◆ **Your instructions**
Retype the entries in full, exactly.

=== Source data ===

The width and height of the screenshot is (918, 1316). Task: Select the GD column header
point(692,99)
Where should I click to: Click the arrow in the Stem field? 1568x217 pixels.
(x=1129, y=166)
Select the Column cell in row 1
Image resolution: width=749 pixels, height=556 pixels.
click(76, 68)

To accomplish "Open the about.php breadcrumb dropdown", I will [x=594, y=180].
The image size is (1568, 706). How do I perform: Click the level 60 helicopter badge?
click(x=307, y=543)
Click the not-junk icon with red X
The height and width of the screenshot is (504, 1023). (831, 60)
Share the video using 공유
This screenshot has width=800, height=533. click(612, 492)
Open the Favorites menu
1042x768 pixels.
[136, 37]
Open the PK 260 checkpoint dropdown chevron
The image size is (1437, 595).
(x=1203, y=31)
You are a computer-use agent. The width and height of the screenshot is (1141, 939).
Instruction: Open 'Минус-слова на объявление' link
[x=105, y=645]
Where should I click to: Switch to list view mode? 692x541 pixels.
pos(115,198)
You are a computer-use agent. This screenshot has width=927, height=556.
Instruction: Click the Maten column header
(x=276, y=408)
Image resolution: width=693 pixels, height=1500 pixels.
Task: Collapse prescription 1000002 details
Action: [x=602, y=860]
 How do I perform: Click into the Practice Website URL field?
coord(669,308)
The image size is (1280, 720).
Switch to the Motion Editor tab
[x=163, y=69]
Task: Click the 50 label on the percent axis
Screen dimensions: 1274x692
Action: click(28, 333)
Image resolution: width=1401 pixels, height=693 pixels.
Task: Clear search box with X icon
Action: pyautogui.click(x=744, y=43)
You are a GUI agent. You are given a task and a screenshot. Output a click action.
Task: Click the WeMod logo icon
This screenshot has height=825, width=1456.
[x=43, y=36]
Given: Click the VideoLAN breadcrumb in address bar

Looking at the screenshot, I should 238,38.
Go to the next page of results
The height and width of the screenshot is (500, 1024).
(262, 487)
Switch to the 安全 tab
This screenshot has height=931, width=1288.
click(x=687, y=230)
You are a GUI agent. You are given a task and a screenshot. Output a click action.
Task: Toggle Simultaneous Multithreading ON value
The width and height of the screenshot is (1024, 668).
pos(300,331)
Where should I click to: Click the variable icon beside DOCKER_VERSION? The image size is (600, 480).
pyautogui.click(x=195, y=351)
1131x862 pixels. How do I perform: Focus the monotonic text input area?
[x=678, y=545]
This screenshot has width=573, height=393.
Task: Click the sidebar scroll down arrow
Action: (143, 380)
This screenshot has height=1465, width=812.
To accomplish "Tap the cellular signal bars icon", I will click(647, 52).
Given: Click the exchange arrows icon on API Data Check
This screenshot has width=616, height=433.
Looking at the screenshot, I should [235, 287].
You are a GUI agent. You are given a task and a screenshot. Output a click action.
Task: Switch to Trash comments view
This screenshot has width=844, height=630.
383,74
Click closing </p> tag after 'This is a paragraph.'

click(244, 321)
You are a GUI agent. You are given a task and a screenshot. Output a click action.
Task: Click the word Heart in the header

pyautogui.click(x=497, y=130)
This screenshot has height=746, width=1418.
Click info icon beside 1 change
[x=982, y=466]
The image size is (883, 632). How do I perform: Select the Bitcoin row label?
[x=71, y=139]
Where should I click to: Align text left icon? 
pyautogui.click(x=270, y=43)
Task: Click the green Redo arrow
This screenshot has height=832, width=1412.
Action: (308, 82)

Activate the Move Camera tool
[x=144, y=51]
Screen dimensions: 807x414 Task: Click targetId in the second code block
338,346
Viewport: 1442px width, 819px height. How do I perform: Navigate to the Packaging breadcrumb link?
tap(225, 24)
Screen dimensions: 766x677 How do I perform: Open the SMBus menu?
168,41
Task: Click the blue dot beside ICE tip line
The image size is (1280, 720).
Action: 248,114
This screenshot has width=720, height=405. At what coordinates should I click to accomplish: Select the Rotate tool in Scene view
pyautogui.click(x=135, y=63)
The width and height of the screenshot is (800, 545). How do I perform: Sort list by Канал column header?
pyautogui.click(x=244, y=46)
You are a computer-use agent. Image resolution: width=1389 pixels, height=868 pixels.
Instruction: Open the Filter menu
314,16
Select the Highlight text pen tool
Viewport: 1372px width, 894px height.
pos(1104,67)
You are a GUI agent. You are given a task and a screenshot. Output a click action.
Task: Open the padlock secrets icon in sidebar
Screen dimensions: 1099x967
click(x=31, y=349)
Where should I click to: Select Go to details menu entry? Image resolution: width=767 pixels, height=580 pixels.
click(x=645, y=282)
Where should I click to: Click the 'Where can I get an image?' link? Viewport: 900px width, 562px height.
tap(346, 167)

===

◆ **Answer to the exercise**
The width and height of the screenshot is (918, 1316). Task: Select the GD column header
point(692,99)
Where should I click to: Click the arrow in the Stem field? 1568x217 pixels.
(x=1129, y=166)
Select the Column cell in row 1
Image resolution: width=749 pixels, height=556 pixels.
click(76, 68)

To accomplish "Open the about.php breadcrumb dropdown", I will [x=594, y=180].
The image size is (1568, 706). How do I perform: Click the level 60 helicopter badge?
click(x=307, y=543)
Click the not-junk icon with red X
The height and width of the screenshot is (504, 1023). (831, 60)
Share the video using 공유
This screenshot has width=800, height=533. click(612, 492)
Open the Favorites menu
1042x768 pixels.
[136, 37]
Open the PK 260 checkpoint dropdown chevron
The image size is (1437, 595).
(x=1203, y=31)
You are a computer-use agent. The width and height of the screenshot is (1141, 939).
Instruction: Open 'Минус-слова на объявление' link
[x=105, y=645]
Where should I click to: Switch to list view mode? 692x541 pixels.
pos(115,198)
You are a computer-use agent. This screenshot has width=927, height=556.
Instruction: Click the Maten column header
(x=276, y=408)
Image resolution: width=693 pixels, height=1500 pixels.
Task: Collapse prescription 1000002 details
Action: [x=602, y=860]
 How do I perform: Click into the Practice Website URL field?
coord(669,308)
The image size is (1280, 720).
Switch to the Motion Editor tab
[x=163, y=69]
Task: Click the 50 label on the percent axis
Screen dimensions: 1274x692
Action: click(28, 333)
Image resolution: width=1401 pixels, height=693 pixels.
Task: Clear search box with X icon
Action: pyautogui.click(x=744, y=43)
You are a GUI agent. You are given a task and a screenshot. Output a click action.
Task: Click the WeMod logo icon
This screenshot has height=825, width=1456.
[x=43, y=36]
Given: Click the VideoLAN breadcrumb in address bar

Looking at the screenshot, I should 238,38.
Go to the next page of results
The height and width of the screenshot is (500, 1024).
(262, 487)
Switch to the 安全 tab
This screenshot has height=931, width=1288.
click(x=687, y=230)
You are a GUI agent. You are given a task and a screenshot. Output a click action.
Task: Toggle Simultaneous Multithreading ON value
The width and height of the screenshot is (1024, 668).
pos(300,331)
Where should I click to: Click the variable icon beside DOCKER_VERSION? The image size is (600, 480).
pyautogui.click(x=195, y=351)
1131x862 pixels. How do I perform: Focus the monotonic text input area?
[x=678, y=545]
This screenshot has width=573, height=393.
Task: Click the sidebar scroll down arrow
Action: (143, 380)
This screenshot has height=1465, width=812.
To accomplish "Tap the cellular signal bars icon", I will click(647, 52).
Given: Click the exchange arrows icon on API Data Check
This screenshot has width=616, height=433.
Looking at the screenshot, I should [235, 287].
You are a GUI agent. You are given a task and a screenshot. Output a click action.
Task: Switch to Trash comments view
This screenshot has width=844, height=630.
383,74
Click closing </p> tag after 'This is a paragraph.'

click(244, 321)
You are a GUI agent. You are given a task and a screenshot. Output a click action.
Task: Click the word Heart in the header

pyautogui.click(x=497, y=130)
This screenshot has height=746, width=1418.
Click info icon beside 1 change
[x=982, y=466]
The image size is (883, 632). How do I perform: Select the Bitcoin row label?
[x=71, y=139]
Where should I click to: Align text left icon? 
pyautogui.click(x=270, y=43)
Task: Click the green Redo arrow
This screenshot has height=832, width=1412.
Action: (308, 82)

Activate the Move Camera tool
[x=144, y=51]
Screen dimensions: 807x414 Task: Click targetId in the second code block
338,346
Viewport: 1442px width, 819px height. How do I perform: Navigate to the Packaging breadcrumb link?
tap(225, 24)
Screen dimensions: 766x677 How do I perform: Open the SMBus menu?
168,41
Task: Click the blue dot beside ICE tip line
The image size is (1280, 720).
Action: 248,114
This screenshot has width=720, height=405. At what coordinates should I click to accomplish: Select the Rotate tool in Scene view
pyautogui.click(x=135, y=63)
The width and height of the screenshot is (800, 545). How do I perform: Sort list by Канал column header?
pyautogui.click(x=244, y=46)
You are a computer-use agent. Image resolution: width=1389 pixels, height=868 pixels.
Instruction: Open the Filter menu
314,16
Select the Highlight text pen tool
Viewport: 1372px width, 894px height.
pos(1104,67)
You are a GUI agent. You are given a task and a screenshot. Output a click action.
Task: Open the padlock secrets icon in sidebar
Screen dimensions: 1099x967
click(x=31, y=349)
Where should I click to: Select Go to details menu entry? Image resolution: width=767 pixels, height=580 pixels.
click(x=645, y=282)
Where should I click to: Click the 'Where can I get an image?' link? Viewport: 900px width, 562px height.
tap(346, 167)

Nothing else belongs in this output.